[Dataset items]
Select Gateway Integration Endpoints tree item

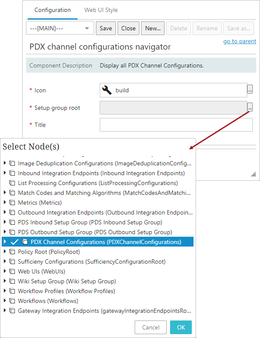[104, 311]
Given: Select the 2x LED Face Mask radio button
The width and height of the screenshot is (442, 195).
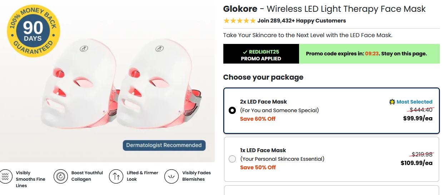Looking at the screenshot, I should (232, 110).
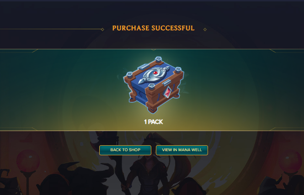Click the gold divider line left of the heading
304x195 pixels.
[x=50, y=29]
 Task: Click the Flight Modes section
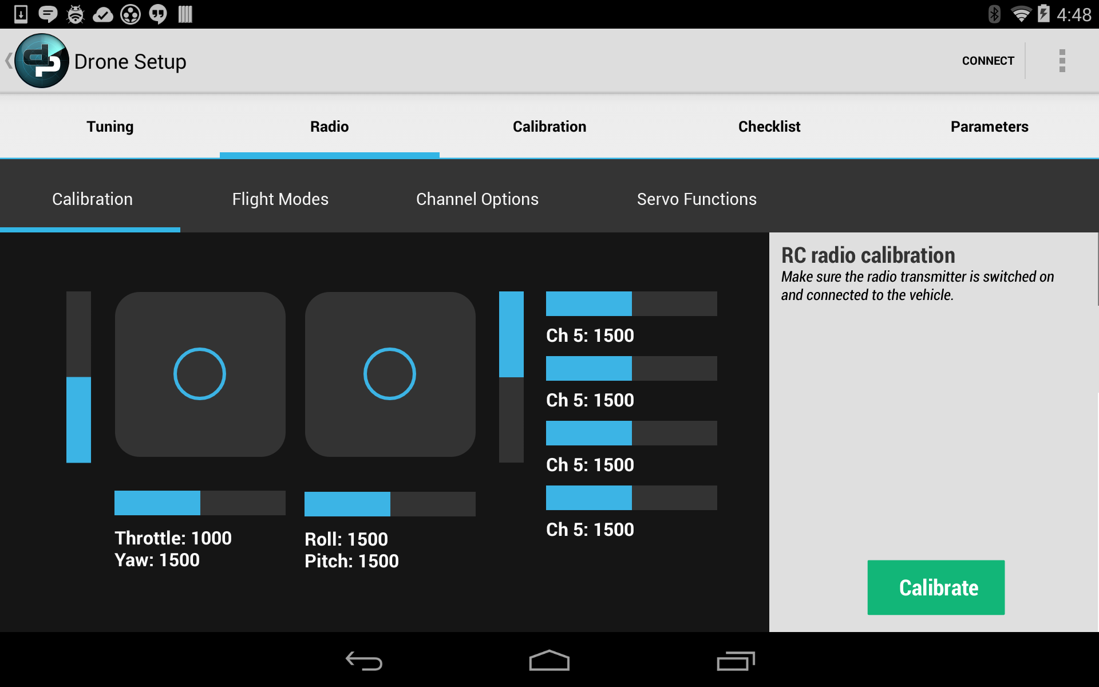[279, 198]
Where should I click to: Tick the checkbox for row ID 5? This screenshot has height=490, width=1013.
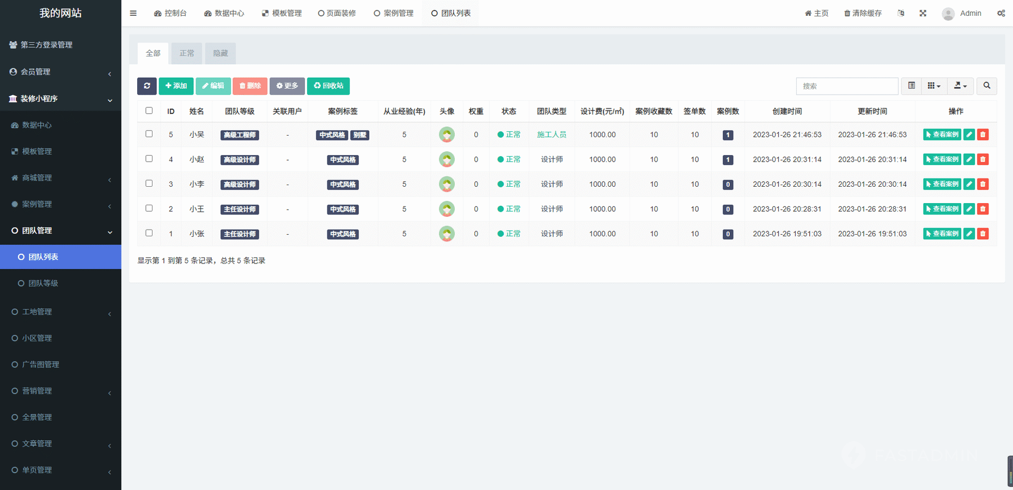click(149, 134)
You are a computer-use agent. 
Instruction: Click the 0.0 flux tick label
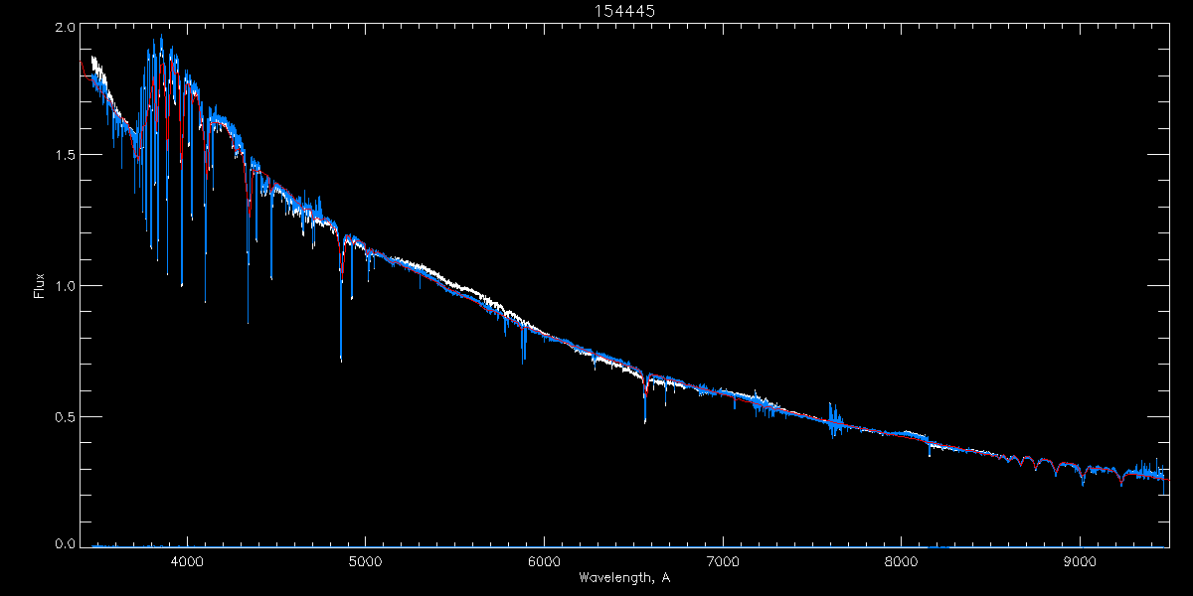[65, 543]
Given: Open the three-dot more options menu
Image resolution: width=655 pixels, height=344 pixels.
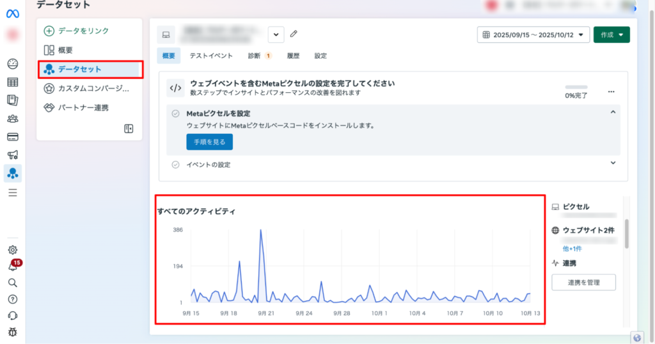Looking at the screenshot, I should point(611,92).
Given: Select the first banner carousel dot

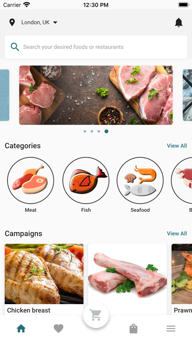Looking at the screenshot, I should pos(85,131).
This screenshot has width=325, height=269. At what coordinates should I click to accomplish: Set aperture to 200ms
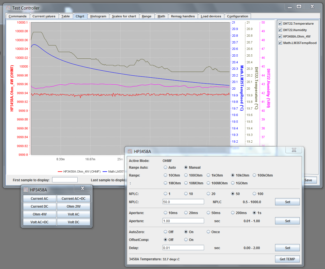(232, 213)
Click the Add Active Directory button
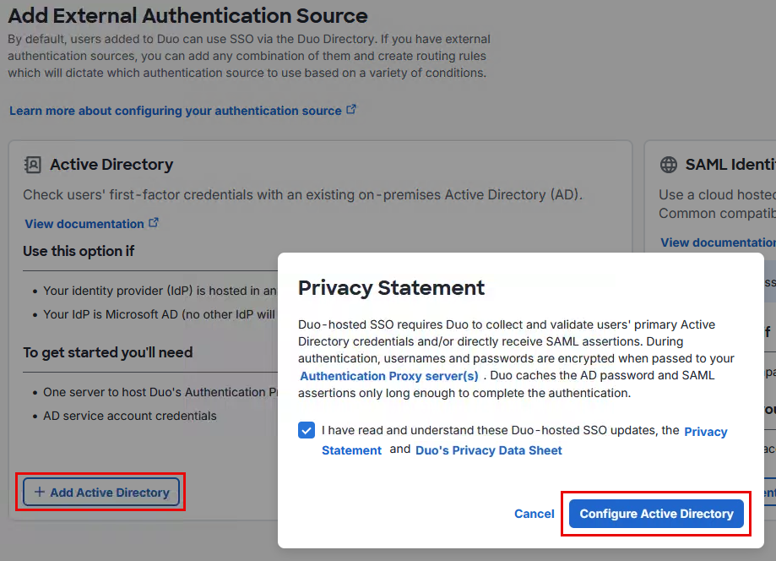This screenshot has width=776, height=561. 101,493
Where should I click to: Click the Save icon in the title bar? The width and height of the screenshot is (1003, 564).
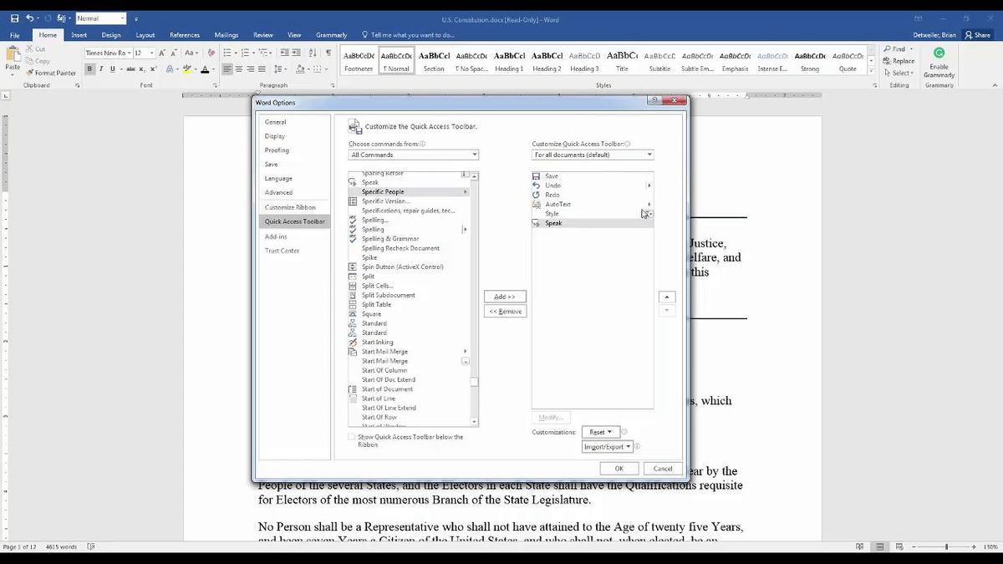[x=14, y=18]

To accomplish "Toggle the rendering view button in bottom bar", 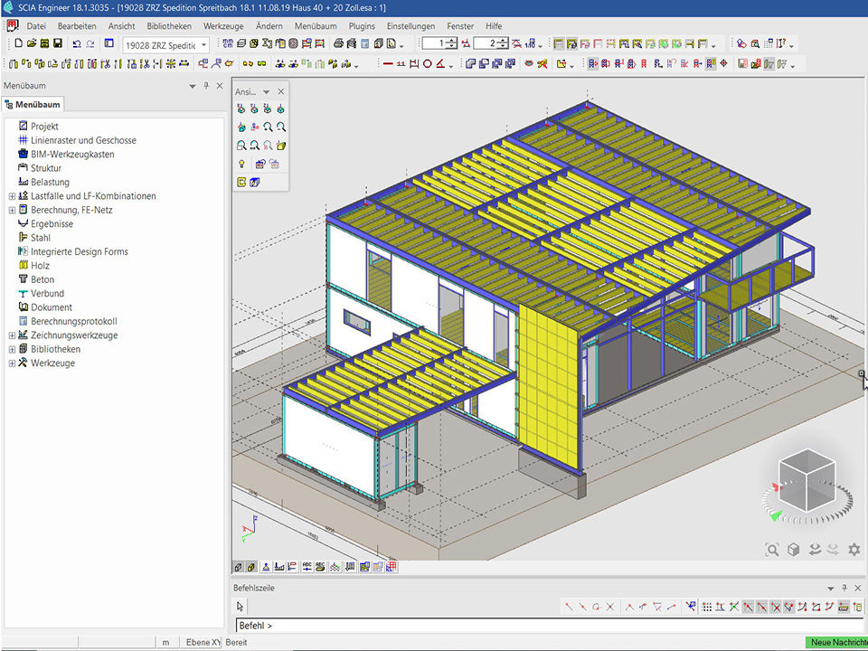I will [251, 567].
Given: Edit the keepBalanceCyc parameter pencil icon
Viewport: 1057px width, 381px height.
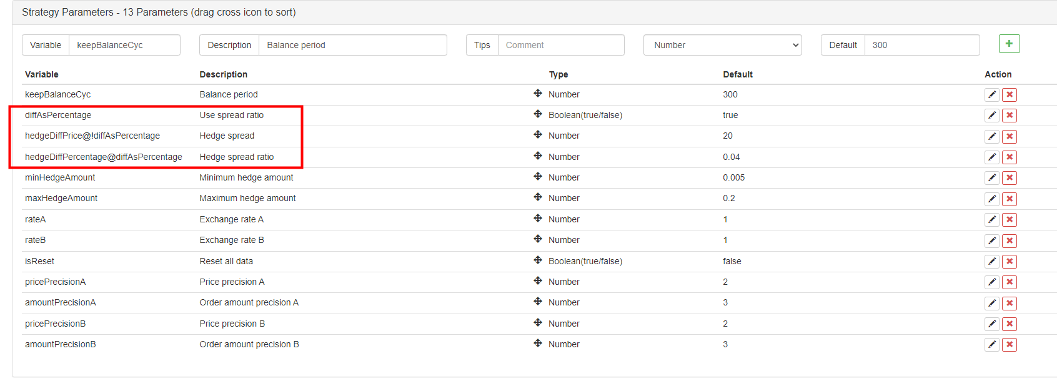Looking at the screenshot, I should click(x=991, y=95).
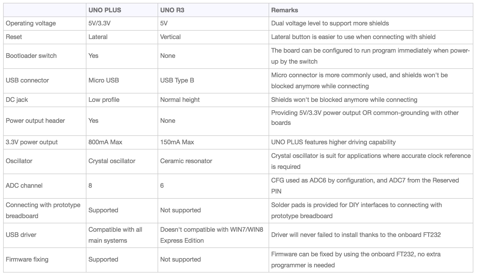The height and width of the screenshot is (277, 477).
Task: Click the Compatible with all main systems cell
Action: 115,235
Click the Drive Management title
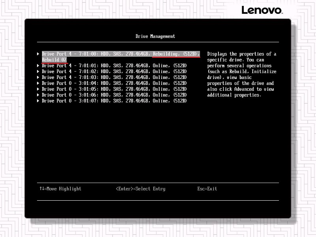 pos(155,36)
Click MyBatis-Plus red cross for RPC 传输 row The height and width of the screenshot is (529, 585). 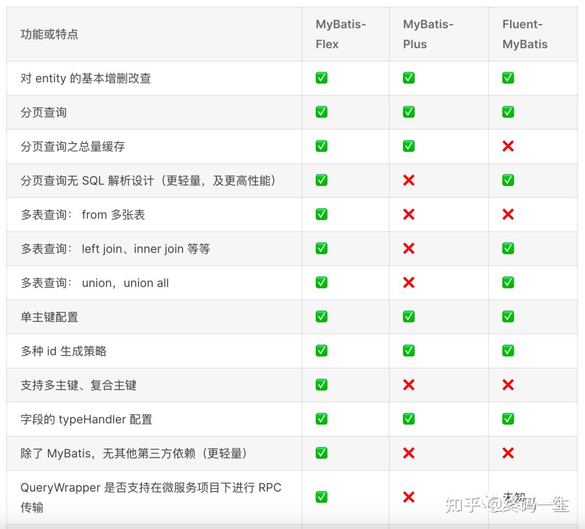pyautogui.click(x=408, y=497)
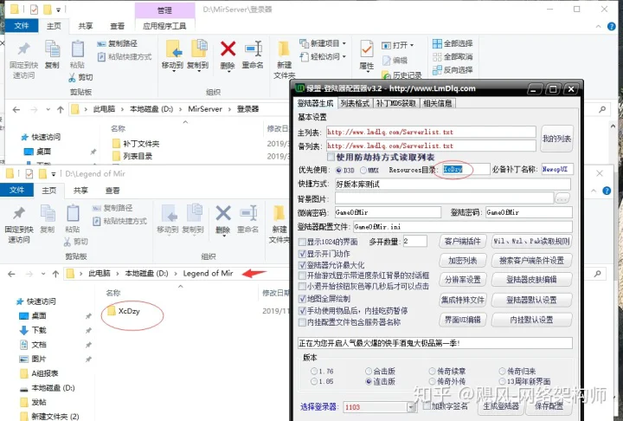The image size is (623, 421).
Task: Toggle 显示1024的界面 checkbox
Action: pyautogui.click(x=302, y=242)
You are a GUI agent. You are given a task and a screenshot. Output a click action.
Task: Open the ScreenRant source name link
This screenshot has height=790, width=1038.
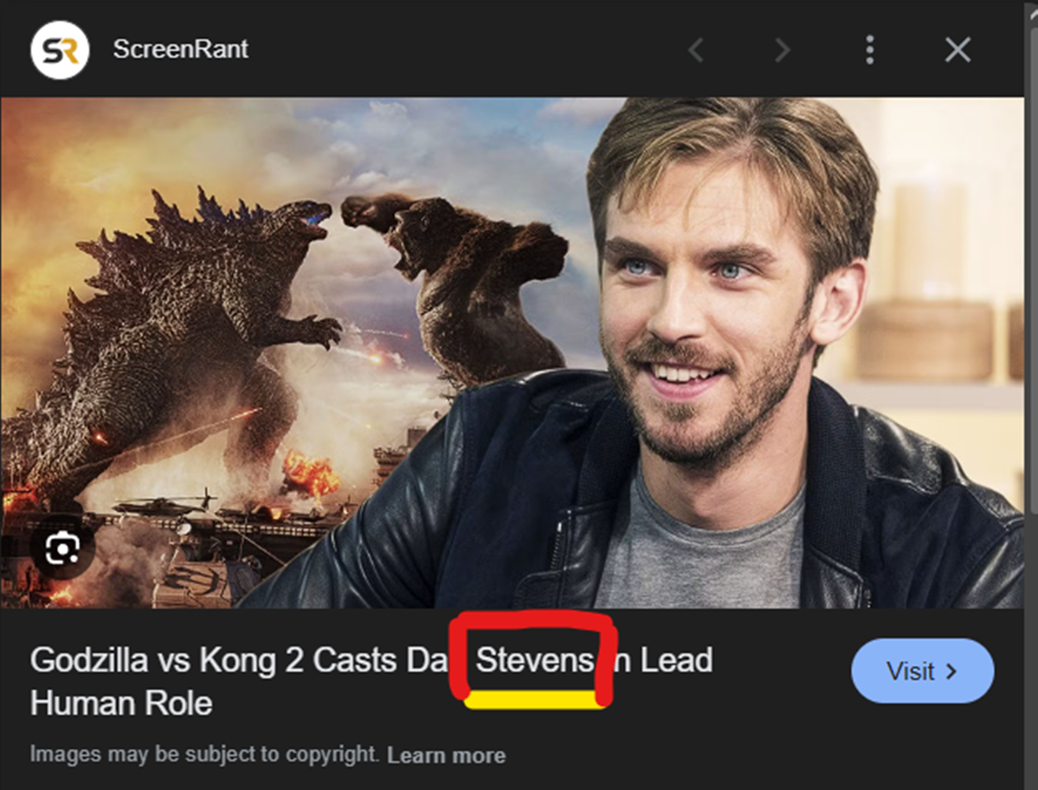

▶ EXERCISE PROMPT
A single integer is the expected output: the number of lines in the data that include the word "Open".

▶ ANSWER TO THE PROBLEM
2